╭─ TRECHO SELECIONADO

Os choques geopolíticos e ideológicos, entretanto, entram em um território verdadeiramente perigoso quando são transferidos para a arena dos valores. Pois o conflito geopolítico pode ser resolvido, como foi feito muitas vezes na história, por uma ou outra fórmula que assegure um equilíbrio de poder. O mesmo é verdade em relação à competição econômica ou ideológica dos dois sistemas - pode até ser benéfico para o mundo, já que cada lado, ao tentar superar o outro, presta mais atenção às questões globais, como redução da pobreza, migração, mudança climática e a pandemia.
Mas se um lado acredita que os valores que ele encarna estão em total oposição aos valores defendidos pelo outro, é difícil ver como o conflito pode, a longo prazo, ser evitado. O compromisso entre interesses diferentes é possível - não valores diferentes. A criação de uma associação que consagra ou cimenta a incompatibilidade de valores entre os sistemas do tipo americano e os sistemas do tipo chinês contribui para elevar o conflito de interesses original a um plano onde o acordo é quase impossível.
A formalização do conflito obriga todos os países, gostem ou não, a escolher um lado. Esse alinhamento projeta o choque EUA-China em todo o mundo e o agrava.
Intensidade diminuída
A lição que deveríamos ter aprendido com o encerramento da Primeira Guerra Fria é que a recusa em dividir o mundo em dois campos implacavelmente opostos diminuiu a intensidade do conflito entre os EUA e a União Soviética e provavelmente evitou várias guerras locais. Esta foi a contribuição do 'movimento não alinhado' de estados interpostos como Índia, Egito, Argélia e Gana.
Mas isso será impossível agora: não haverá uma terceira via. De acordo com a lógica da cúpula, você está conosco ou contra nós.
A lógica maniqueísta de uma luta entre o bem e o mal permeia grande parte da mídia ocidental e do discurso político. Muitos podem realmente acreditar que estão do lado dos anjos, ou podem ter se convencido a acreditar nisso, mas não percebem que estão participando de uma leitura da história que serve a seus próprios interesses e aproximando o mundo de um conflito aberto. O que eles estão fazendo é exatamente o oposto do que uma abordagem cosmopolita de busca da paz, construção de compromissos e exigiria - buscar um terreno comum entre sistemas e países e permitir que eles evoluíssem naturalmente em direção a um estado de coisas melhor.

╰─
╭─ DADOS REGISTRADOS

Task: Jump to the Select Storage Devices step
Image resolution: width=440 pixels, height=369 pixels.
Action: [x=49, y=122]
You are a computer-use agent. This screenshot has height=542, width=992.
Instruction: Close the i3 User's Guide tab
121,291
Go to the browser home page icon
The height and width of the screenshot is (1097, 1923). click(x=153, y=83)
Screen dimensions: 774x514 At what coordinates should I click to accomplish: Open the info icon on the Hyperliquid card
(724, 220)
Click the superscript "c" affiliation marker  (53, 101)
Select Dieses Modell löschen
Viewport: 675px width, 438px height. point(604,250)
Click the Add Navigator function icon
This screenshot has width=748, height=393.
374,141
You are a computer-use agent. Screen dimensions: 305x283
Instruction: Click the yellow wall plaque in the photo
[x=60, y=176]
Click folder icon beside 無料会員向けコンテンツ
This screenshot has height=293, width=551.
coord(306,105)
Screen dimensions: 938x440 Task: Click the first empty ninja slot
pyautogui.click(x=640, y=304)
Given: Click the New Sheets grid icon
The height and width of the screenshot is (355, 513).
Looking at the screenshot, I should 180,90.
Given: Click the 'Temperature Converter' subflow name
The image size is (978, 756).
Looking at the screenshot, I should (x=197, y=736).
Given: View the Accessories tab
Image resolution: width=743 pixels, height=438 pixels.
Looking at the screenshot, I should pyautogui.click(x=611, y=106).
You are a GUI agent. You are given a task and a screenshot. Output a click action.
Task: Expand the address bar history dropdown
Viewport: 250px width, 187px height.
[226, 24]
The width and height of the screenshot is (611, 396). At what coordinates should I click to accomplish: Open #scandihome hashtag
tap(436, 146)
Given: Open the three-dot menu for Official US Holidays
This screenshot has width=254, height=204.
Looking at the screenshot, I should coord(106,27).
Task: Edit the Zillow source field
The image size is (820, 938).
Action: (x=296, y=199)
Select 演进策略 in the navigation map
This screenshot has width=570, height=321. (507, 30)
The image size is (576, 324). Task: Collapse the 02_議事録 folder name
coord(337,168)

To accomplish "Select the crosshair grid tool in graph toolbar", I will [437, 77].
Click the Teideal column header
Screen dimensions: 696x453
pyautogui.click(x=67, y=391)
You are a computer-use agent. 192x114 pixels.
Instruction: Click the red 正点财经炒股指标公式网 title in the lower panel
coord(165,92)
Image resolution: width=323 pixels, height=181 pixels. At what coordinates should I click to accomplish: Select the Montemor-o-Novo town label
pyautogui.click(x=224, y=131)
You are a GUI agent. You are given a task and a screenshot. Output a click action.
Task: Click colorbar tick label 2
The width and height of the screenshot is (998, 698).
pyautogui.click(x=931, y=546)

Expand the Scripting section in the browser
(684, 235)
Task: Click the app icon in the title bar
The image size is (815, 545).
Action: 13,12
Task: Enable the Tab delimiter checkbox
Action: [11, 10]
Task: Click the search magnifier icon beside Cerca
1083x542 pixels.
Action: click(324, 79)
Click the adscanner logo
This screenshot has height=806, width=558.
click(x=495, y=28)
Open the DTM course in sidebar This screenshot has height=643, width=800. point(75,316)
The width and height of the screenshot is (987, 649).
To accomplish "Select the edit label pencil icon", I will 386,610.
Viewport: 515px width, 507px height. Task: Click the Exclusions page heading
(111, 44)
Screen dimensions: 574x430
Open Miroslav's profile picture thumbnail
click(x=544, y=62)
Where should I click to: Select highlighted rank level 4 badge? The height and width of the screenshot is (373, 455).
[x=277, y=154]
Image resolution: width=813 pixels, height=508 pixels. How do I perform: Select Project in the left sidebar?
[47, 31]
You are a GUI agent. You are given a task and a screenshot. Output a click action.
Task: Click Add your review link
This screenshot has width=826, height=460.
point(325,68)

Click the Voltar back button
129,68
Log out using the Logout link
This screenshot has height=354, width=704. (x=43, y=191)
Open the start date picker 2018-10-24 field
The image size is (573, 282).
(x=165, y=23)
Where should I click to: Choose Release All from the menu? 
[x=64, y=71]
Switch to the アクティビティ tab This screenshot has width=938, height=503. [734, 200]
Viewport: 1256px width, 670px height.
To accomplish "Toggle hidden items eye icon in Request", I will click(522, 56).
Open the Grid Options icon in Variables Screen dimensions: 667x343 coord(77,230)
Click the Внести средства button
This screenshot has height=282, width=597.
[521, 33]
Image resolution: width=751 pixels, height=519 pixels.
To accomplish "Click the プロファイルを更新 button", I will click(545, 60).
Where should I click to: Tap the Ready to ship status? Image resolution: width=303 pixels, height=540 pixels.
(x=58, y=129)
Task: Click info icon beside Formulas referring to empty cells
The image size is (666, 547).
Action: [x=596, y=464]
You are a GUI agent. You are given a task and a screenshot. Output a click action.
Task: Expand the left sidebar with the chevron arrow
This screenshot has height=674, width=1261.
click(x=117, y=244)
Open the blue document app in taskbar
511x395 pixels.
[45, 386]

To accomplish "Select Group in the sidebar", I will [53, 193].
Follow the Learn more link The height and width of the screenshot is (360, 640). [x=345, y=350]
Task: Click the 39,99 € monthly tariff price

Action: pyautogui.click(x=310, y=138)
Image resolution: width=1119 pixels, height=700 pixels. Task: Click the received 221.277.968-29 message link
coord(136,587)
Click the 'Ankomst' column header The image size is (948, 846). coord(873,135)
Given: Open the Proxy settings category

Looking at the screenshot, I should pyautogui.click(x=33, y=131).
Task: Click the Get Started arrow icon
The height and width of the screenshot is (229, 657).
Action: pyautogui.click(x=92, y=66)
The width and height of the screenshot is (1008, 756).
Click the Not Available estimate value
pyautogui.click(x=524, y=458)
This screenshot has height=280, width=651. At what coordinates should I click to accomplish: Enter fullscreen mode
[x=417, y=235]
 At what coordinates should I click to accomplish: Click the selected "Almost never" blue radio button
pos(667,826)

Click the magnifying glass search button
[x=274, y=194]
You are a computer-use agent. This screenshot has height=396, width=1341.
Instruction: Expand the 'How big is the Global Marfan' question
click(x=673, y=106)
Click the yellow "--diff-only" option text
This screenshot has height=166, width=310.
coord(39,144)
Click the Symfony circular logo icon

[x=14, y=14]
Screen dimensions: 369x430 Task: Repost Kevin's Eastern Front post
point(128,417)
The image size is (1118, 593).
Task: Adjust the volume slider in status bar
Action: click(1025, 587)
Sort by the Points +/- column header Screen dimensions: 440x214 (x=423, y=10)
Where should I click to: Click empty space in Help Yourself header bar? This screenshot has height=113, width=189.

╰─

EXERCÍCIOS –
[A] Liste os países que o trecho selecionado cita como estados do "movimento não alinhado".
[B] Transcreva, do trecho selecionado, tudo desde "A formalização do" até "Argélia e Gana.".
[C] Escreva a continuação do texto sobre o confronto entre EUA e China a partir do ponto em que ele termina.
Os dados coletados não são necessários para resolver as tarefas.

RESPOSTAS POR TAREFA –
[A] Índia, Egito, Argélia, Gana

[B]
A formalização do conflito obriga todos os países, gostem ou não, a escolher um lado. Esse alinhamento projeta o choque EUA-China em todo o mundo e o agrava.
Intensidade diminuída
A lição que deveríamos ter aprendido com o encerramento da Primeira Guerra Fria é que a recusa em dividir o mundo em dois campos implacavelmente opostos diminuiu a intensidade do conflito entre os EUA e a União Soviética e provavelmente evitou várias guerras locais. Esta foi a contribuição do 'movimento não alinhado' de estados interpostos como Índia, Egito, Argélia e Gana.

[C]
Todos os grandes conflitos começam com grandes justificativas ideológicas. As cruzadas começaram com a ideia de arrancar o controle do túmulo de Jesus dos 'infiéis'. Eles se transformaram em expedições de pilhagem que destruíram todas as sociedades, cristãs ou muçulmanas, em seu caminho.
O colonialismo europeu foi justificado em termos religiosos (evangelização dos 'pagãos') ou civilizacionais. Essas eram cortinas de fumaça para o trabalho servil na América Latina, a escravidão na África e o controle das políticas internas em outros lugares (Índia, Egito, China e grande parte da África).
No final da Primeira Guerra Mundial, um projeto igualmente megalomaníaco do presidente dos Estados Unidos, Woodrow Wilson, fingiu perseguir o princípio de "autodeterminação" que havia enunciado. Ele degenerou em um carimbo de domínio colonial, sob o rótulo de 'protetorados' e 'mandatos' e acordos territoriais sórdidos.
Esse novo projeto grandioso, se continuasse vivo, terminaria da mesma maneira - reconhecido como um encobrimento frágil para objetivos muito mais mundanos. Embora uma nova reunião física esteja marcada para cerca de um ano à frente, a primeira Cúpula pela Democracia deve realmente ser a última.
Esta é uma publicação conjunta da Social Europe e IPS-Journal
Branko Milanovic é um economista sérvio-americano. Um especialista em desenvolvimento e desigualdade, ele é professor presidencial visitante do Centro de Graduação da City University de Nova York (CUNY) e bolsista sênior afiliado do Luxembourg Income Study (LIS). Ele foi economista chefe do departamento de pesquisa do Banco Mundial.